I had the good fortune recently to read and review a fine book, The Battlecruiser H.M.S. Hood:  An Illustrated Biography, 1916-1941, by Bruce Taylor (Seaforth Publishing and Naval Institute Press, 2008; originally published by Chatham Publishing, 2004).  I have to confess that, when I was asked to review it, my initial reaction was "just what we need:  yet another book about the Hood."  But this one really is different from the others.  The text tells the story of the ship and her crew in greater depth than any other I've encountered - with heavy reliance on written memoirs and oral history interviews of former crew members, including Mr. Briggs.  The 200+ illustrations include the best assortment of black-and-white photos I've seen. (Among my favorites:  the four propellers being hauled down an English country road by traction engines, the captain's sports car neatly stowed between two secondary gun mounts, and a 1938 group portrait of the football teams from the Hood and the Graf Spee getting ready to play a match.)  There's a page of stills from a 16mm color movie shot by one of the officers in 1939 and 1940.  And the centerpiece of the book is a set of outstanding color computer graphics, by Thomas Schmid, showing the Hood in her 1941 configuration.  For modelers, this work won't replace John Roberts's wonderful volume in the Conway Anatomy of the Ship series (which Mr. Schmid quite properly acknowledges as his principal source); Mr. Schmidt's drawings don't include hull lines, or separate views of individual details.  But every Hood enthusiast who can afford it needs to get this book - and if you want only one book about her in your library, this unquestionably is the one to buy.

We're fortunate that Mr. Briggs left a memoir of his experiences with the H.M.S. Hood Association.  (He also collaborated with a writer named Alan Coles on a book, Flagship Hood:  The Fate of Britain's Mightiest Warship, in 1985.  I haven't read that one, but I'll be on the lookout for a copy of it.)  It's extremely depressing, though, to read the Roll of Honor in the appendix to Mr. Taylor's book.  It lists the names of the 1,415 men and boys who went down with the ship.  Scarcely anything in writing has survived from them.
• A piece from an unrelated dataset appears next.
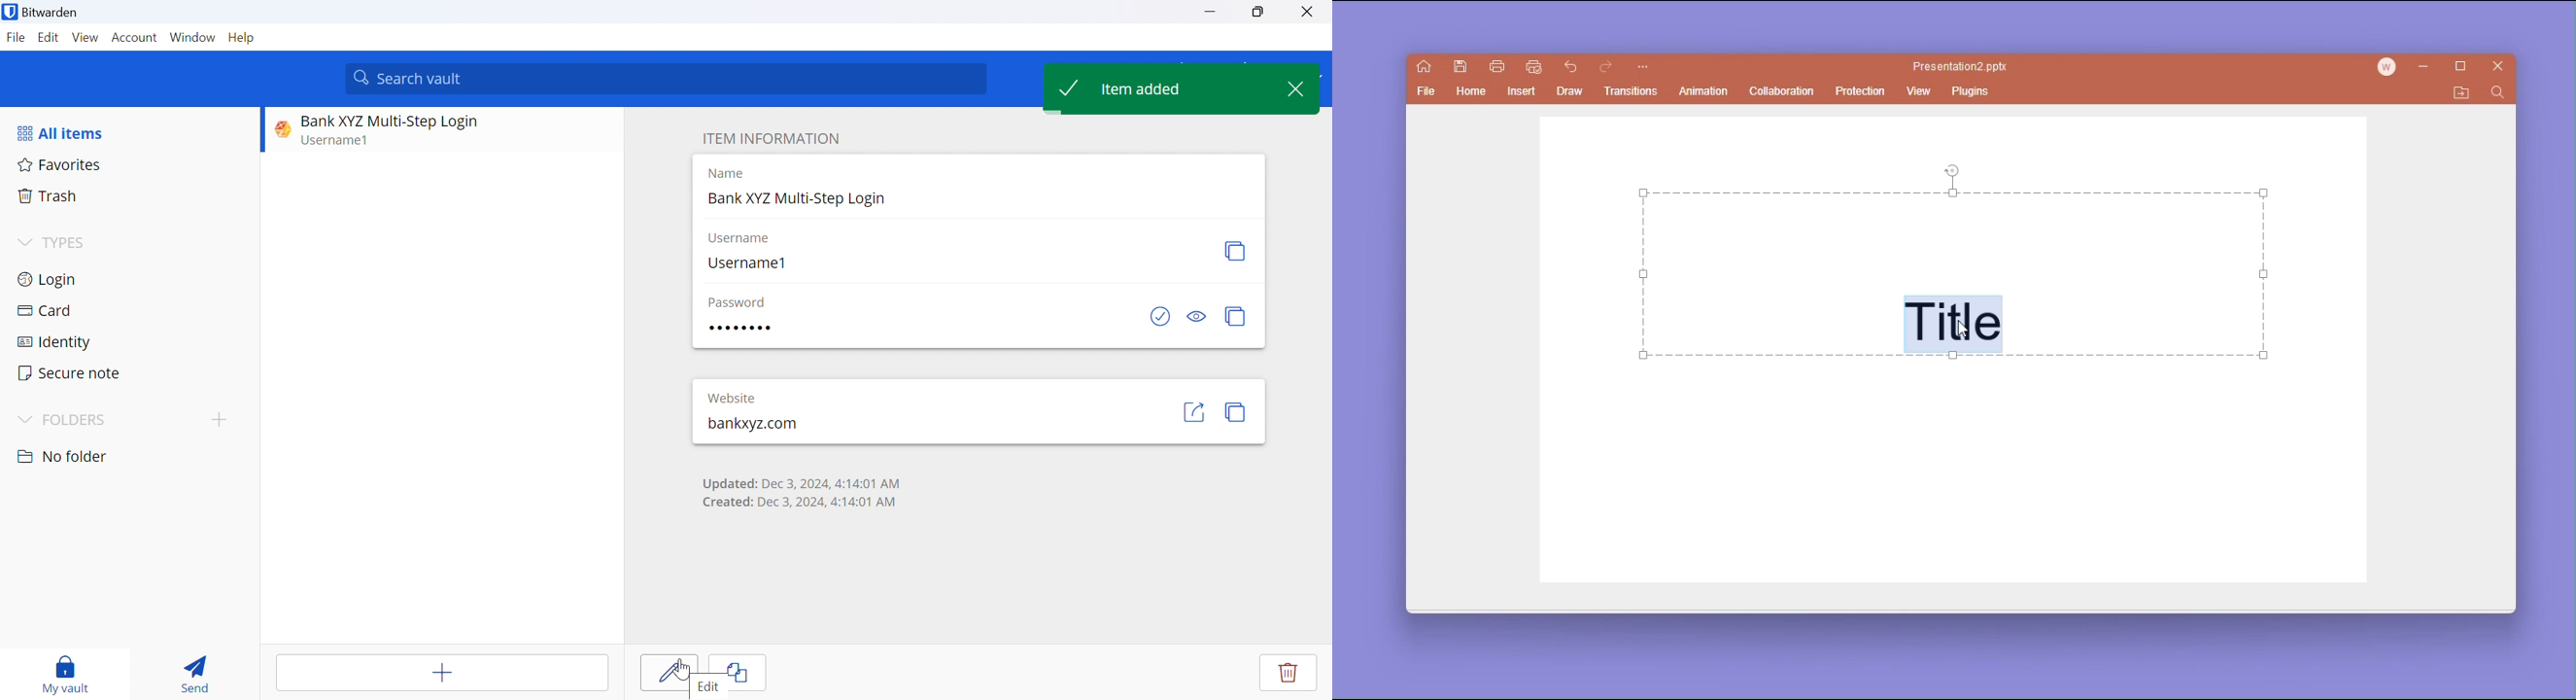 The width and height of the screenshot is (2576, 700). I want to click on username 1, so click(357, 139). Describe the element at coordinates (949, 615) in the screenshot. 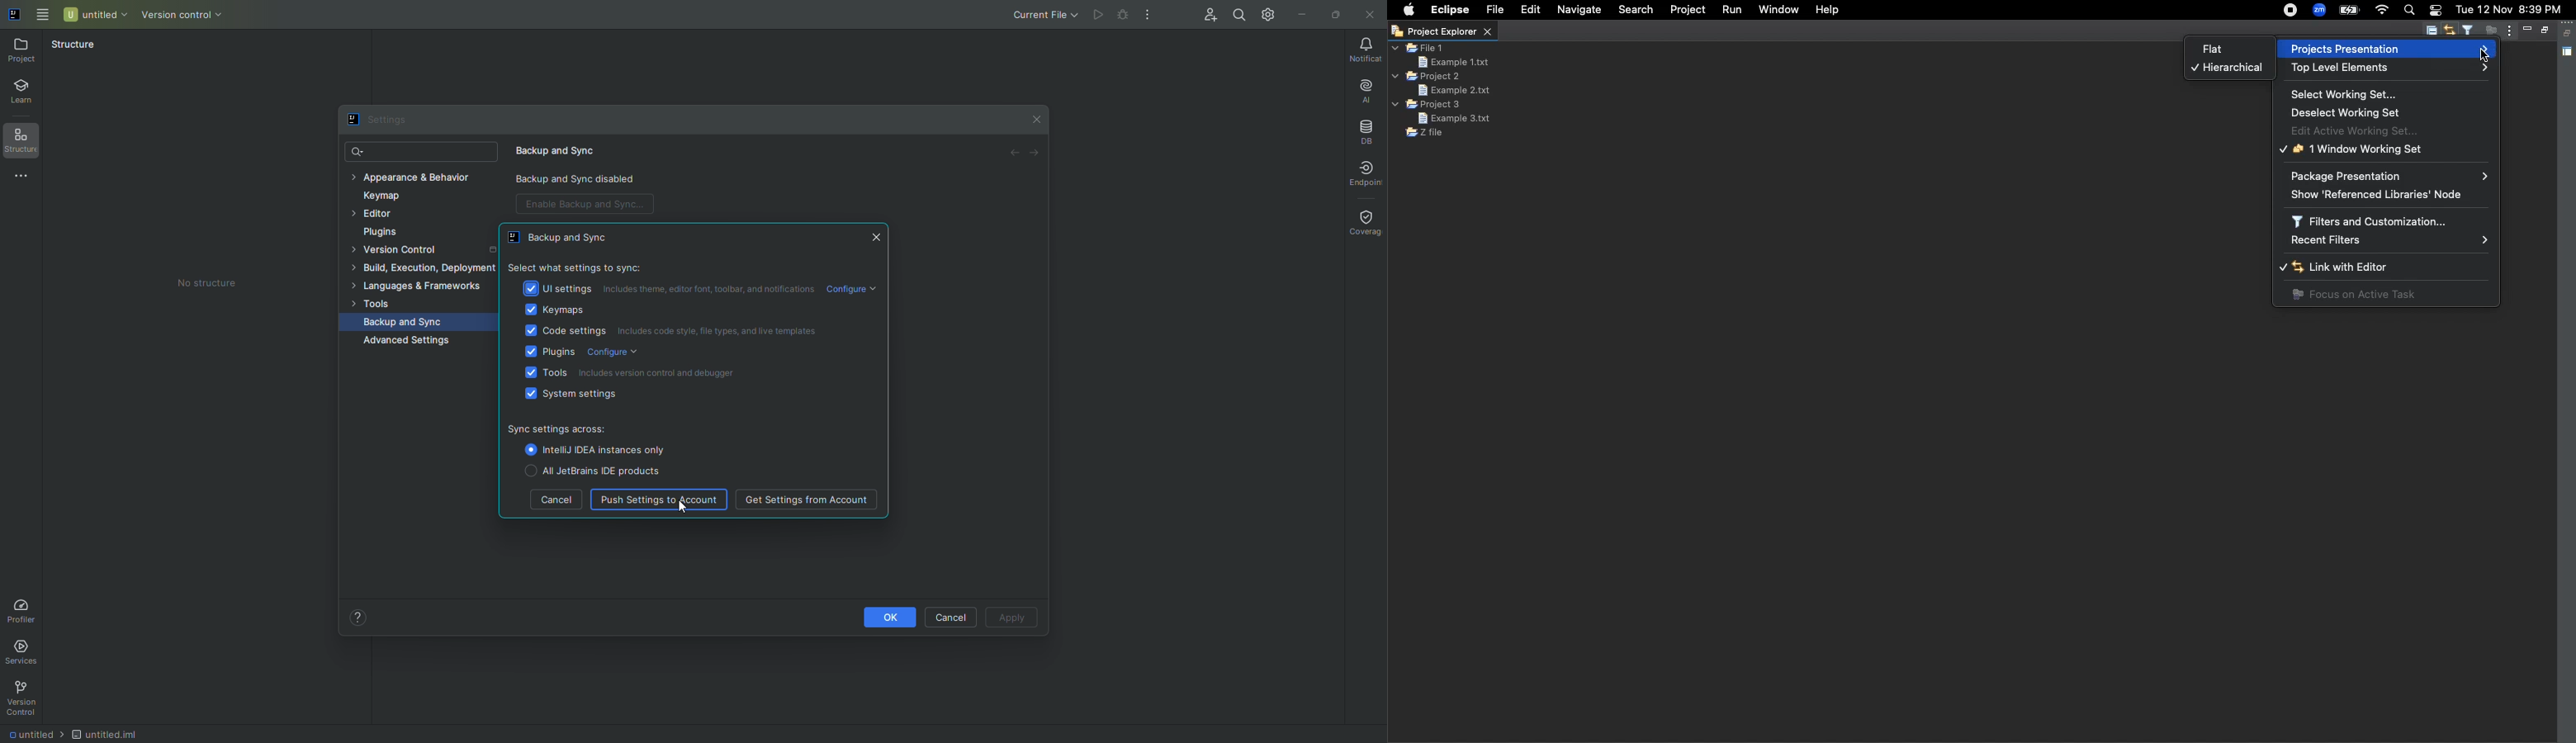

I see `Cancel` at that location.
I hope I may be forgiven if I use this as an excuse to get up once again on one of my favorite soapboxes.  The last time I saw a figure on the subject, World War II veterans in the United States alone were dying at the rate of about 1,500 per day.  One of the biggest regrets of my life is that I never did an oral history with my father (whose naval service wasn't as dramatic as H.M.S. Hood's, but who nevertheless had a great deal of interesting stuff to talk about - stuff that doesn't normally make it into the history books).  I've said it before but I'll say it again to anybody who's willing to listen.  If you have a relative or friend with a story about his/her military service to tell, please arm yourself with a tape recorder (or more modern electronic sound-recording device) and record that individual's memories for posterity.  If possible, donate a copy to some library or archive that will take good care of it indefinitely.  Your children and grandchildren will thank you.  And the time to do it is NOW.  You may not get another chance.

Youth, talent, hard work, and enthusiasm are no match for old age and treachery.